**The task:**
Throughout the listing below, show every line in which "computer" occurs.

**Dataset content:**

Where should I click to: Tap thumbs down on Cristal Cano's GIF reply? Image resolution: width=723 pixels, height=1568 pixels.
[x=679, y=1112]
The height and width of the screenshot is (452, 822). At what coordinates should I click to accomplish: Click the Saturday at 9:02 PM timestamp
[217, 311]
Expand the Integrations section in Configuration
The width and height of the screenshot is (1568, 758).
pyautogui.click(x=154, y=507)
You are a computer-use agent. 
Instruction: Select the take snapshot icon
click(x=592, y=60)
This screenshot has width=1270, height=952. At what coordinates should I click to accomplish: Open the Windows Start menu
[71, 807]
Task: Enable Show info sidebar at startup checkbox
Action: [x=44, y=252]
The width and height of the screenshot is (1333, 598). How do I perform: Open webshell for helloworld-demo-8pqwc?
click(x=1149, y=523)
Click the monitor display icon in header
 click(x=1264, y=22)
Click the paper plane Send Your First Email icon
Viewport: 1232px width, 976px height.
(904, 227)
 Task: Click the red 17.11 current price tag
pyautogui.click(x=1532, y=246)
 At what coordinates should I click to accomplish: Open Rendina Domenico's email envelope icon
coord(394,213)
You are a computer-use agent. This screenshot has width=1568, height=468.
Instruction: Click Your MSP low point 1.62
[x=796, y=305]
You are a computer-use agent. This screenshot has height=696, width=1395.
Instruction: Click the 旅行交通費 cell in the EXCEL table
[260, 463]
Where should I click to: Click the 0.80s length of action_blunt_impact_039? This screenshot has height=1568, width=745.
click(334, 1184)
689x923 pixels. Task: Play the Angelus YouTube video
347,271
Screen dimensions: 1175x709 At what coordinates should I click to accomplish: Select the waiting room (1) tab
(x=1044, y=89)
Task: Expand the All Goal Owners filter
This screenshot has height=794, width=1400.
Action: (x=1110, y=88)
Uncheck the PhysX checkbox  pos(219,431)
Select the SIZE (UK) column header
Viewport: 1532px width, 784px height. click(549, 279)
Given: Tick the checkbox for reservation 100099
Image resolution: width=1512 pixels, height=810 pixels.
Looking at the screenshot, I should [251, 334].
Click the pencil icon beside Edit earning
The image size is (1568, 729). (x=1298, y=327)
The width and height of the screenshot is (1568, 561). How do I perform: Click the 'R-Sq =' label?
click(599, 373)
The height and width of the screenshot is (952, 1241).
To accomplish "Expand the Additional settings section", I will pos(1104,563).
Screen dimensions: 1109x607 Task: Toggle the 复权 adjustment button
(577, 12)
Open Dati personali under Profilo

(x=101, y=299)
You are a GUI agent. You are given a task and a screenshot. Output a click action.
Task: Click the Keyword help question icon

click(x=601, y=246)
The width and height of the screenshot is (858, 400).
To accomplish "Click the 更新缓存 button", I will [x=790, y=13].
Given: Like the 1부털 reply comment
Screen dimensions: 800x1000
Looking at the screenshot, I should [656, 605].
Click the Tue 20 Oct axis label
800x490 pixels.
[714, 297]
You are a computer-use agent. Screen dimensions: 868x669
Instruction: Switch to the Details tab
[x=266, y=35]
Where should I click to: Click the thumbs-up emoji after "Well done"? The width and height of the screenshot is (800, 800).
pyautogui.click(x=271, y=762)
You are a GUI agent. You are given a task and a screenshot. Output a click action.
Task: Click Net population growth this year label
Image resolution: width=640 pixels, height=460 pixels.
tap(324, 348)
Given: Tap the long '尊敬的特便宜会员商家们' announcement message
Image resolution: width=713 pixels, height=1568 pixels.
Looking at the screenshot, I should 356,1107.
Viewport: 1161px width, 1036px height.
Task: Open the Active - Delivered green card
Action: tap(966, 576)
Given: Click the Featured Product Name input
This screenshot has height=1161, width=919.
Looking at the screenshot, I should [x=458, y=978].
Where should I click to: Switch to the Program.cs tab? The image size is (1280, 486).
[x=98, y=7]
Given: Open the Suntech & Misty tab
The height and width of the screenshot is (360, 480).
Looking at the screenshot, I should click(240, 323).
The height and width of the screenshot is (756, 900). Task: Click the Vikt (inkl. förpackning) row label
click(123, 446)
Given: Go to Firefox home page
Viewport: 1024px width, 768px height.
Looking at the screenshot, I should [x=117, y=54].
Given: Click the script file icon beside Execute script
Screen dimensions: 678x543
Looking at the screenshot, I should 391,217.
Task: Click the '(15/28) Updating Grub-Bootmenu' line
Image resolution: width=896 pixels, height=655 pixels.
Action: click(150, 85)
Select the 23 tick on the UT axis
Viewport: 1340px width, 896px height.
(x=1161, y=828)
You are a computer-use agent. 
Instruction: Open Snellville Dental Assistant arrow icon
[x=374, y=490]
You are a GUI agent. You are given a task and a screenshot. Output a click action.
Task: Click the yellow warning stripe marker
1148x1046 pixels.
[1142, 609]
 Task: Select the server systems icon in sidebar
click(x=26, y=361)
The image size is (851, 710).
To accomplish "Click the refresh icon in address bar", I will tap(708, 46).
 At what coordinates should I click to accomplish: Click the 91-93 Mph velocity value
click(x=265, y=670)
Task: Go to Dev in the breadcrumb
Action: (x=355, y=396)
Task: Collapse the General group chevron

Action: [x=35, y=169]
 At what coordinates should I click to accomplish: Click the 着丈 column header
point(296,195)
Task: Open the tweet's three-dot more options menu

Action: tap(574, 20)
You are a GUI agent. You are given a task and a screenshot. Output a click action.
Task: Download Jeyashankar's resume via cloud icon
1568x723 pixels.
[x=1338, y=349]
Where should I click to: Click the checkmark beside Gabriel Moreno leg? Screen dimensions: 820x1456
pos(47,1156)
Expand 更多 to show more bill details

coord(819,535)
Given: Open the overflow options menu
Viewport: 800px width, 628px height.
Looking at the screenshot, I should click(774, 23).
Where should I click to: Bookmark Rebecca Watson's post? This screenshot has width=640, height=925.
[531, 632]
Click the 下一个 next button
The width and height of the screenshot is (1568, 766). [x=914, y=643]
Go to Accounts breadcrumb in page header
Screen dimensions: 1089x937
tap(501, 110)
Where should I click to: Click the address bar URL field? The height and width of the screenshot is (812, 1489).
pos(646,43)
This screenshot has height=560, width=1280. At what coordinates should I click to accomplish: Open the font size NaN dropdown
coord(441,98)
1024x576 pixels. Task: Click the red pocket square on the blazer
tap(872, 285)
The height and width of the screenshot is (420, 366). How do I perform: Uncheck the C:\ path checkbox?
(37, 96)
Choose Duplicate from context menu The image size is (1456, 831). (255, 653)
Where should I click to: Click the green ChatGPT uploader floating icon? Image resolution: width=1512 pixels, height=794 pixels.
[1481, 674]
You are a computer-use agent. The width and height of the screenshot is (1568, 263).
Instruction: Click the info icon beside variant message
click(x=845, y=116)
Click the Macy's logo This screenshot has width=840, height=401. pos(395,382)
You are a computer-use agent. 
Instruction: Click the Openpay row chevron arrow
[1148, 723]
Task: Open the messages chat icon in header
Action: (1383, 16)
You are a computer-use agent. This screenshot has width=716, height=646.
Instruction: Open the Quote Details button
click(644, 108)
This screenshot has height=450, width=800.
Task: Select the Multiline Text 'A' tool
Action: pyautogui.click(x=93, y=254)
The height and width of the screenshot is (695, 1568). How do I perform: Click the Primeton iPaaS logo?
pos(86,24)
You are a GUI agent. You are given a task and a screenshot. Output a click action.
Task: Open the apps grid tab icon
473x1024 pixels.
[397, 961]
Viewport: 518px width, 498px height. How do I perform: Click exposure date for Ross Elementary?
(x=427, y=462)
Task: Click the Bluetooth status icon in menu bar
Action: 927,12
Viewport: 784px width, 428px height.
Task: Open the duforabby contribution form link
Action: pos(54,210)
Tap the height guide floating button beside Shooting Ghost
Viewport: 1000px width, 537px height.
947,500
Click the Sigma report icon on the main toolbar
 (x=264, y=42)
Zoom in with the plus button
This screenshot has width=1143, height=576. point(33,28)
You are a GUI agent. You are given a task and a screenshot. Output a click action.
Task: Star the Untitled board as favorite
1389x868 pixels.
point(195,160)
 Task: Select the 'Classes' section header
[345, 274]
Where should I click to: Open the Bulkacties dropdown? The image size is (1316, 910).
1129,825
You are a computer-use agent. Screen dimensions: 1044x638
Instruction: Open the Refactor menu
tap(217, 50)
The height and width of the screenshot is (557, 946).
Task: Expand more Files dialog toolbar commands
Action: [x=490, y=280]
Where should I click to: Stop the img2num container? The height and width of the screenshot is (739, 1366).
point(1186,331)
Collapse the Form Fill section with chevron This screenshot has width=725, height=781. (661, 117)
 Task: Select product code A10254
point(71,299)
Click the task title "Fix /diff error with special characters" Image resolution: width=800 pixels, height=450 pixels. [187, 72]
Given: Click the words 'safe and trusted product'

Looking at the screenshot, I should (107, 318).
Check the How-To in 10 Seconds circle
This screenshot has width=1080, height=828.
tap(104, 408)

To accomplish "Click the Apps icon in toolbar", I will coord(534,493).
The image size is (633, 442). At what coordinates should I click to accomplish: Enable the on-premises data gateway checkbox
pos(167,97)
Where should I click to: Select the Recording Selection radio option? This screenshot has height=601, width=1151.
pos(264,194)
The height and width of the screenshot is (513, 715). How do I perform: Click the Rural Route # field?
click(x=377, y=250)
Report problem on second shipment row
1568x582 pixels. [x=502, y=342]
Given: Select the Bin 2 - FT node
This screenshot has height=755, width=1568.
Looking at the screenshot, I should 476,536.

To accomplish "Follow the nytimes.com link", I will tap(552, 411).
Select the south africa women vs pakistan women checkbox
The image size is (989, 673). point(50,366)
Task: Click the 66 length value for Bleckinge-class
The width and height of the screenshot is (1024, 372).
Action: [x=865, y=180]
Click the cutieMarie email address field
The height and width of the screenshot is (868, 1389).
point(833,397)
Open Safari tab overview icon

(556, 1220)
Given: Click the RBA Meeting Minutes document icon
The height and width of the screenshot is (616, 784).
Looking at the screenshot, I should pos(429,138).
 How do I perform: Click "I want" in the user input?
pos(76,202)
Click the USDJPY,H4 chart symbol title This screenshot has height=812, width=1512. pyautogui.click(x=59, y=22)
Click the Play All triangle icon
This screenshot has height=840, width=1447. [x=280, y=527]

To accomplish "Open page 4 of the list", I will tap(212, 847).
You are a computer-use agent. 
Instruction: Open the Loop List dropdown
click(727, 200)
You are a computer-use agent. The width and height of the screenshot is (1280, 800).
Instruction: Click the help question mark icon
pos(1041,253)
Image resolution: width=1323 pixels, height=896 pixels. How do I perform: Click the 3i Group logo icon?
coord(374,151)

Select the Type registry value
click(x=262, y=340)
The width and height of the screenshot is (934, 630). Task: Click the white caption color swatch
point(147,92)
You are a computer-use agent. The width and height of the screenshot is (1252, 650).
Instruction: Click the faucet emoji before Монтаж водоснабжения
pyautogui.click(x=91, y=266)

**Response to the task:**
You are a computer-use agent. 
You are a computer-use agent. This screenshot has width=1568, height=468.
You are a computer-use agent. This screenshot has height=696, width=1395.
You are a computer-use agent. Screen dimensions: 868x669
You are a computer-use agent. 
You are a computer-use agent. The width and height of the screenshot is (1568, 263).
You are a computer-use agent. 
You are a computer-use agent. This screenshot has width=716, height=646.
You are a computer-use agent. Screen dimensions: 1044x638
You are a computer-use agent. 
You are a computer-use agent. The width and height of the screenshot is (1280, 800).
You are a computer-use agent. The width and height of the screenshot is (1252, 650).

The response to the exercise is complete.